→ What you need to do
**A)** Give the hardware selection passage again between "Hardware selection was" and "readily available devices.", inclusive, swapping "vessel types" for "ship types".
**B)** Continue the hardware selection chapter after its last sentence.

___ Page ___

Chapter 4

Hardware selection

Hardware selection was guided by the given requirements so that the control-tower prototype would operate as flawlessly and reliably as possible. It was also taken into account that the control tower should be as easy as possible to reconfigure for different vessel types. The requirements set for the system were:

Three cameras as inputs, with a resolution of at least 1000 $\times$ 1000 pixels.
Vessel-detection rate of at least 15 frames per second.

A similar system is intended to be applied to different vessel types in the future, so the components were chosen from among widely used and readily available devices.

Control unit / onboard computer

The control unit is a device that processes information from the cameras attached to it and forwards the results to the autopilot. The onboard computer sits in the vessel’s control tower, surrounded by three cameras. Analytical algorithms are applied to the information from the cameras (in this context, real-time video); their output – detected objects and their relative positions in the frame – is passed to the autopilot, providing additional information about the surrounding environment, on the basis of which the autopilot decides how the vessel should behave.

There are several single-board computers suitable for this task (Single-Board Computer, SBC [19 ], System on Module (SoM)), the most popular being the Nvidia Jetson series [20 ], which is specialised for AI, computer-vision, and machine-learning applications, and the Raspberry Pi [21 ]. The Raspberry Pi is ruled out here because the control-tower system involves working with four cameras in parallel (the Raspberry Pi has only one camera input). The task requires substantial compute, but the Raspberry Pi lacks both the necessary throughput and the requisite hardware (the device’s CPU does include an integrated graphics processor, but it is too weak for the task at hand). For parallel work, a discrete graphics processor (Graphics Processing Unit (GPU) [22 ]) together with specialised CUDA cores (CUDA Cores [23 ]) is particularly beneficial – one of the Nvidia Jetson computers’ main advantages.

___ Records supplied ___

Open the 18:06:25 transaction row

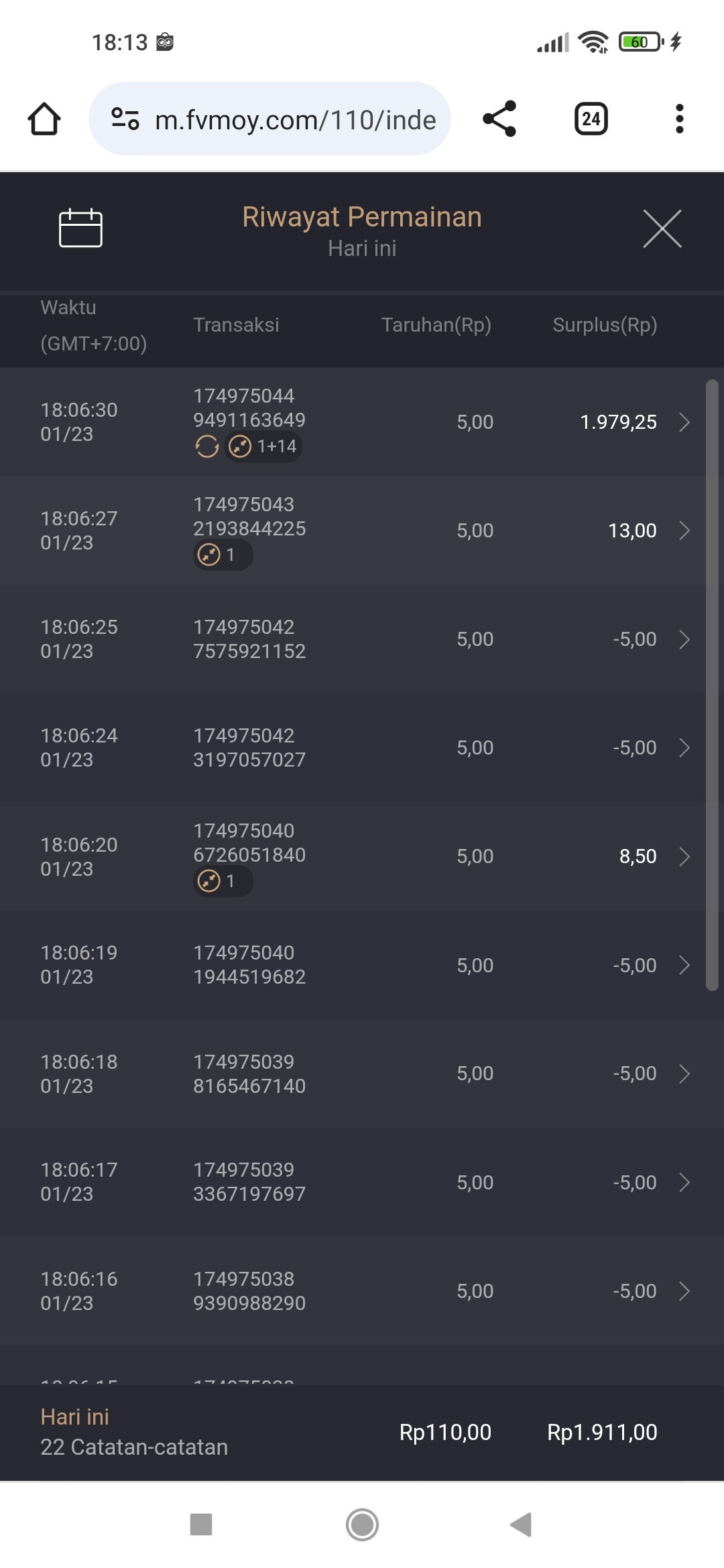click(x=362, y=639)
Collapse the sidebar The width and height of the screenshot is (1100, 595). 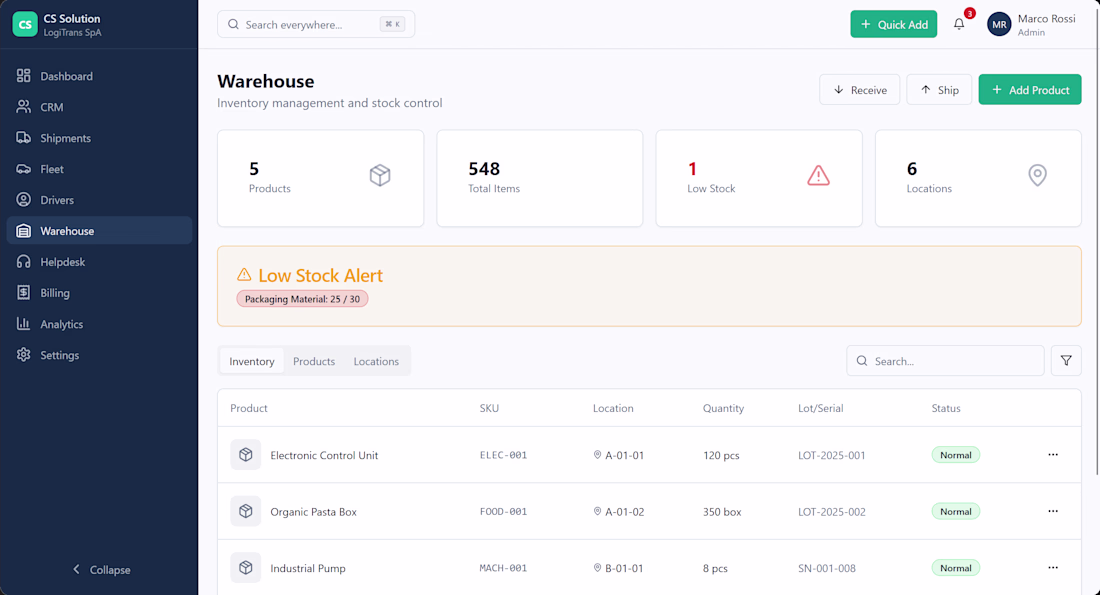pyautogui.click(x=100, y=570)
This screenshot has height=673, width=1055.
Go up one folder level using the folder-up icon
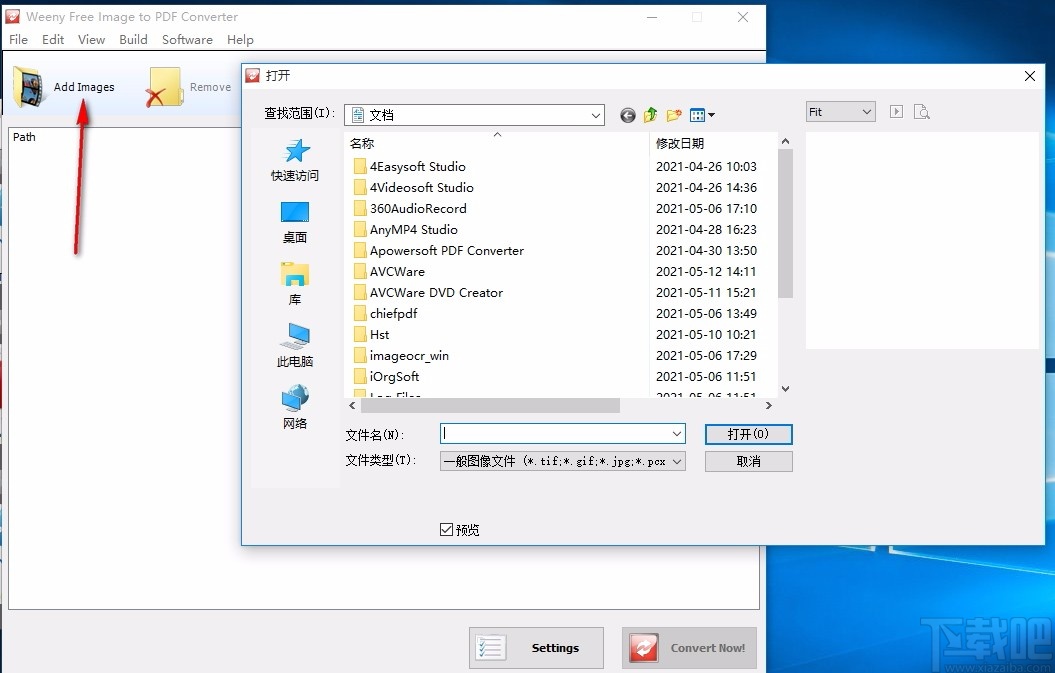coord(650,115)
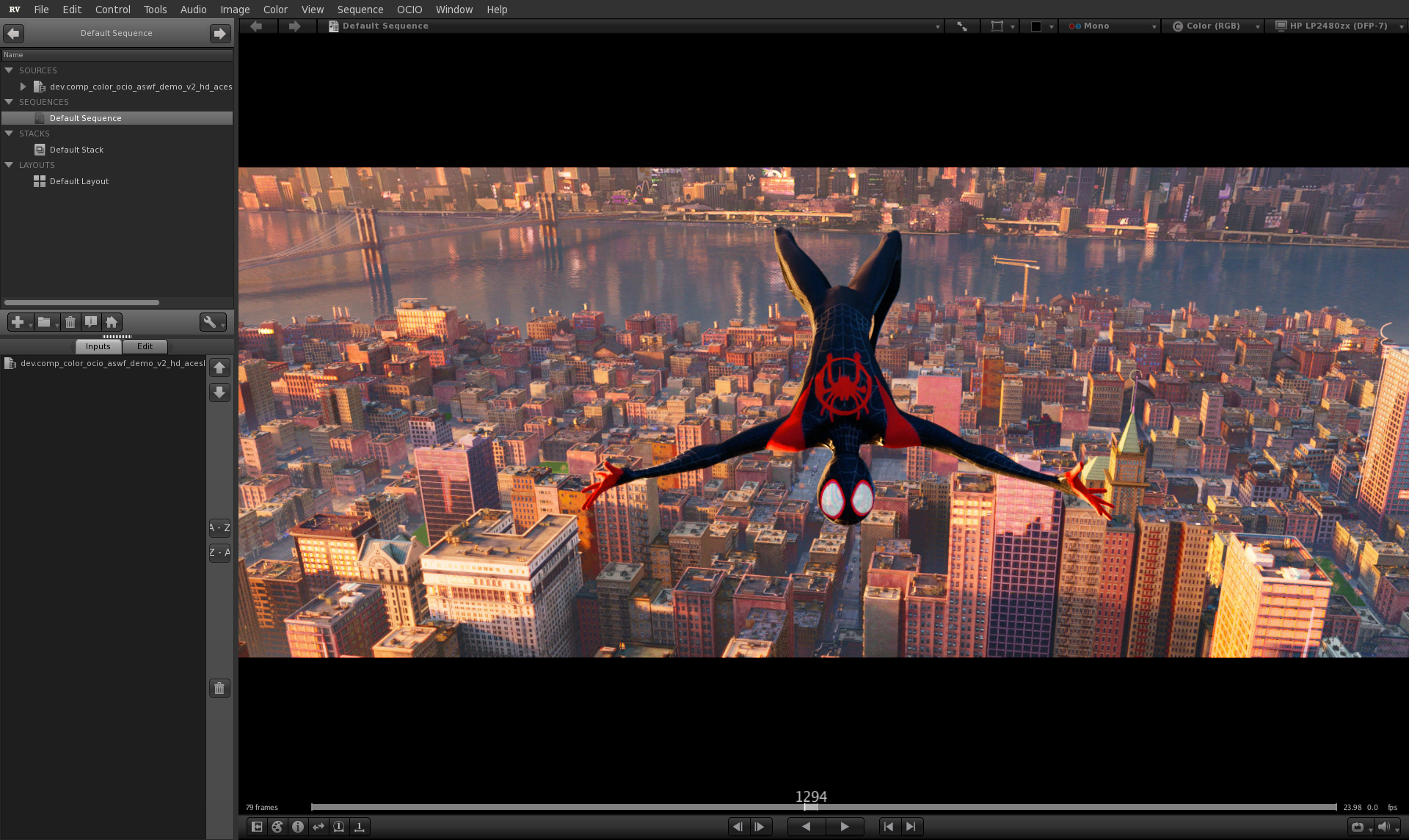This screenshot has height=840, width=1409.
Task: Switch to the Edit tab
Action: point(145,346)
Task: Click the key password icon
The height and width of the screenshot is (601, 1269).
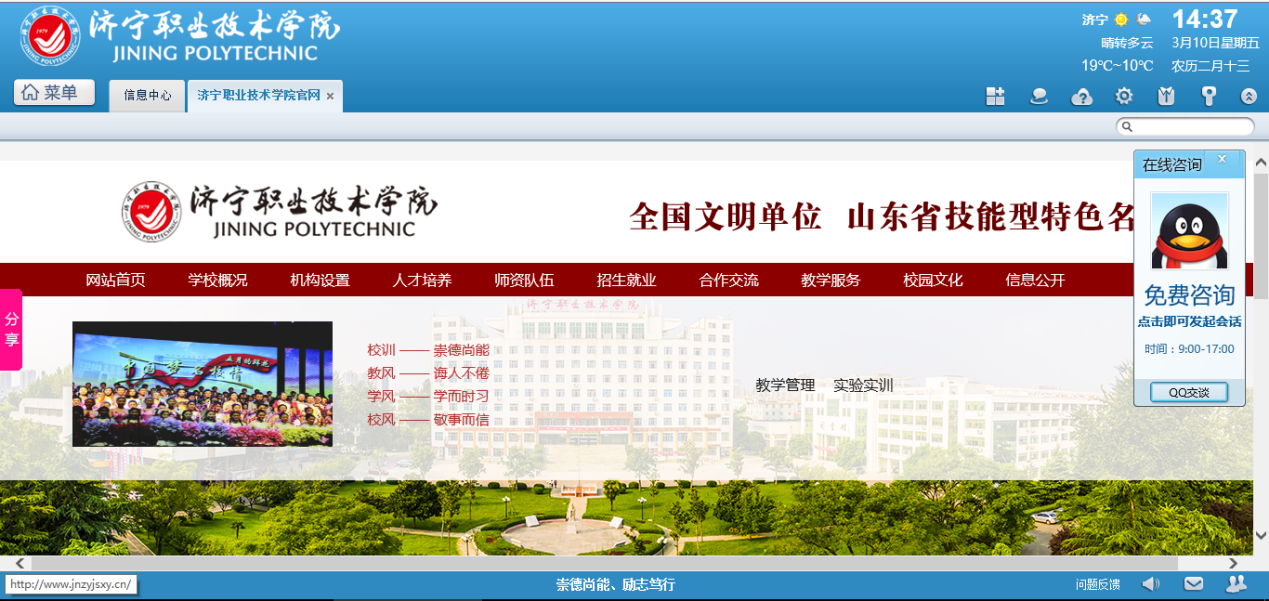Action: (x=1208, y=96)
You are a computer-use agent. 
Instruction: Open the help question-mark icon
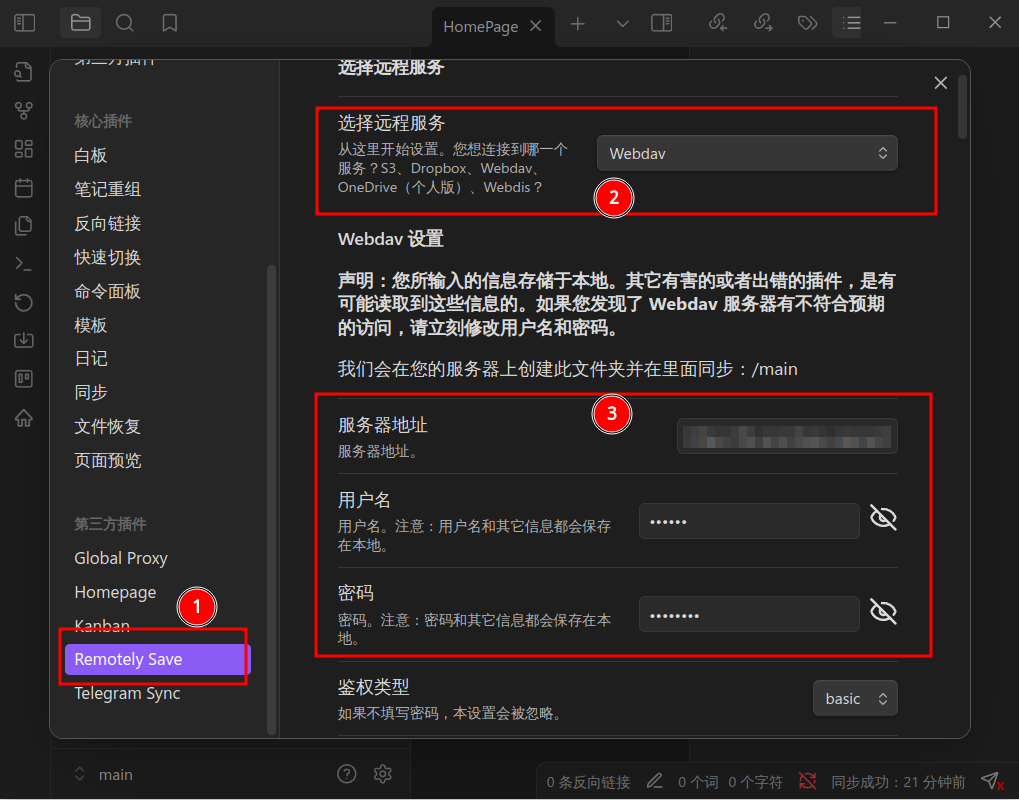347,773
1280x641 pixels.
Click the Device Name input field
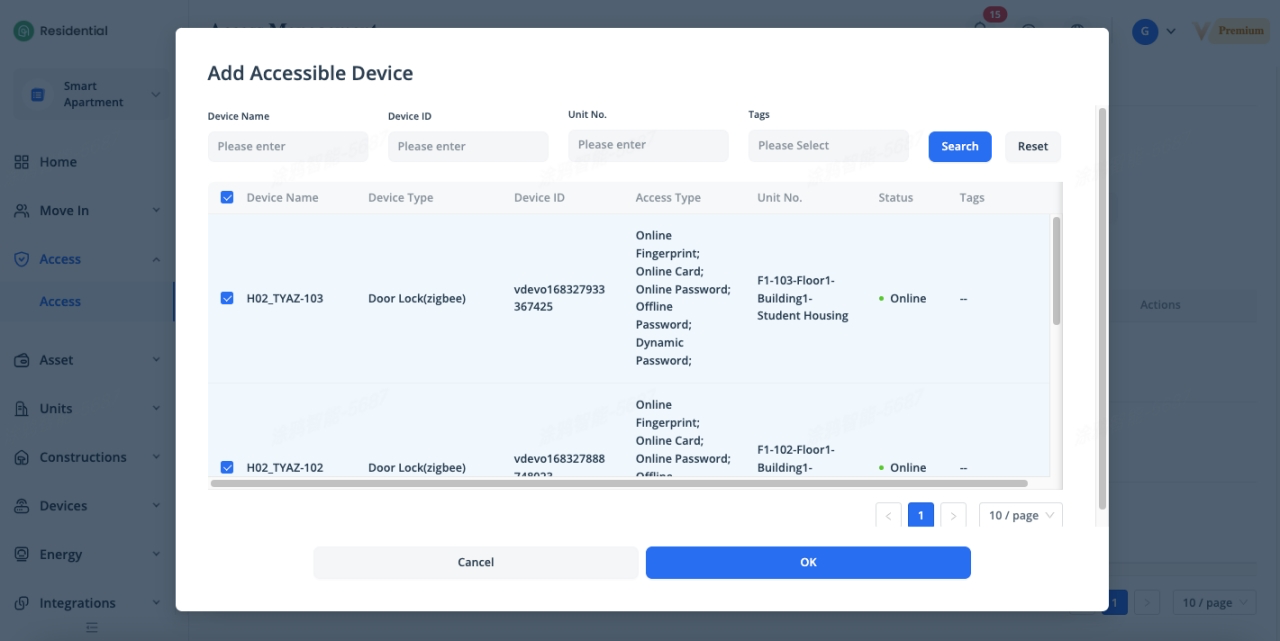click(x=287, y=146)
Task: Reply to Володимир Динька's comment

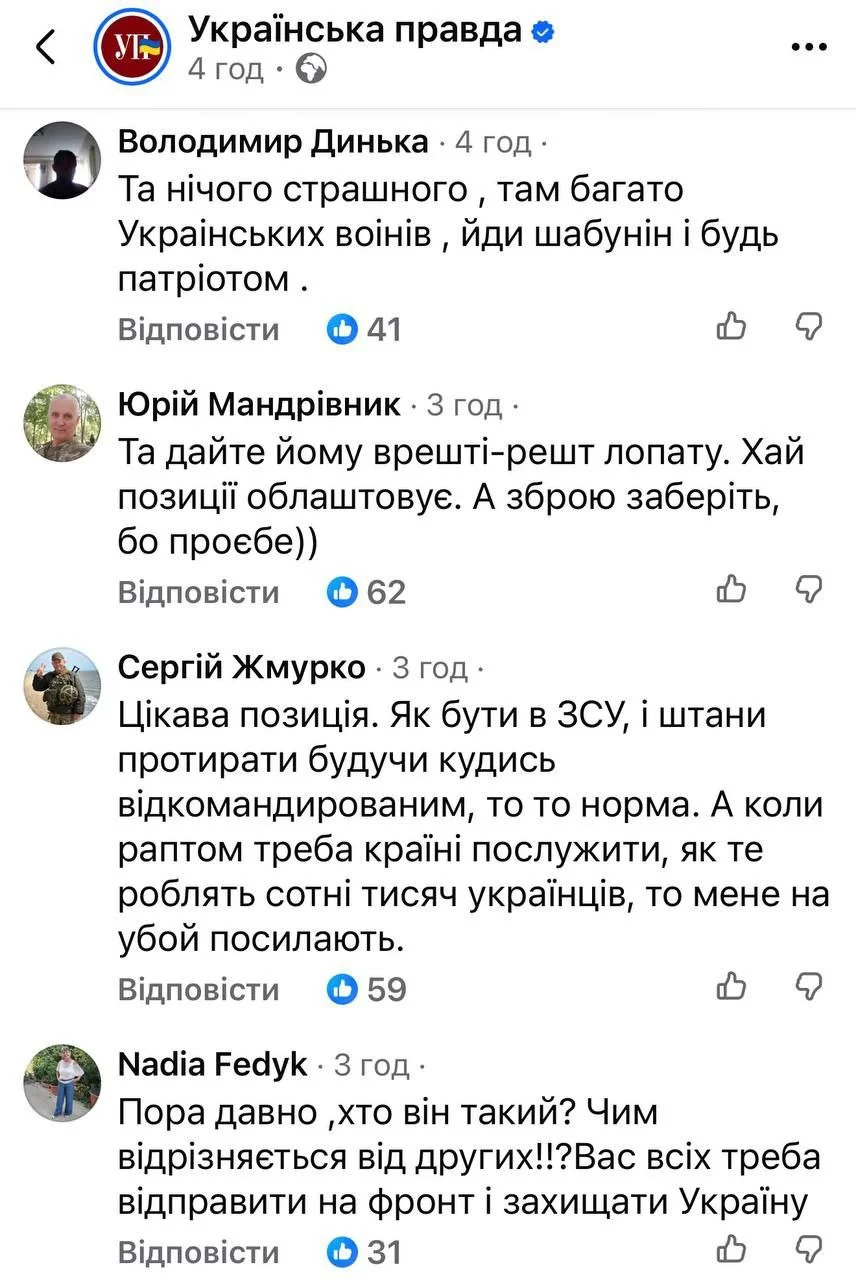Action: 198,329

___

→ Task results
**A)**
Hardware selection was guided by the given requirements so that the control-tower prototype would operate as flawlessly and reliably as possible. It was also taken into account that the control tower should be as easy as possible to reconfigure for different ship types. The requirements set for the system were:

Three cameras as inputs, with a resolution of at least 1000 $\times$ 1000 pixels.
Vessel-detection rate of at least 15 frames per second.

A similar system is intended to be applied to different ship types in the future, so the components were chosen from among widely used and readily available devices.

**B)**
The Jetson family contains four devices: Nano, TX2, Xavier NX, and AGX Xavier, the last of which is the most capable (see Table 1). The Nano is the most basic version, suitable for the simplest computer-vision applications; the TX2 is somewhat more capable in CPU and GPU performance; and the Xavier NX and AGX Xavier are aimed at industrial use cases, with six- and eight-core CPUs and Volta-architecture GPUs that also include matrix-operation accelerators (Tensor Cores) [24 ] (see Figure 5).

Parameters of the Jetson-series computers [24 ]
Parameters	Jetson Nano	Jetson TX2 Series (NX, TX2i)	Jetson Xavier Series (NX, AGX)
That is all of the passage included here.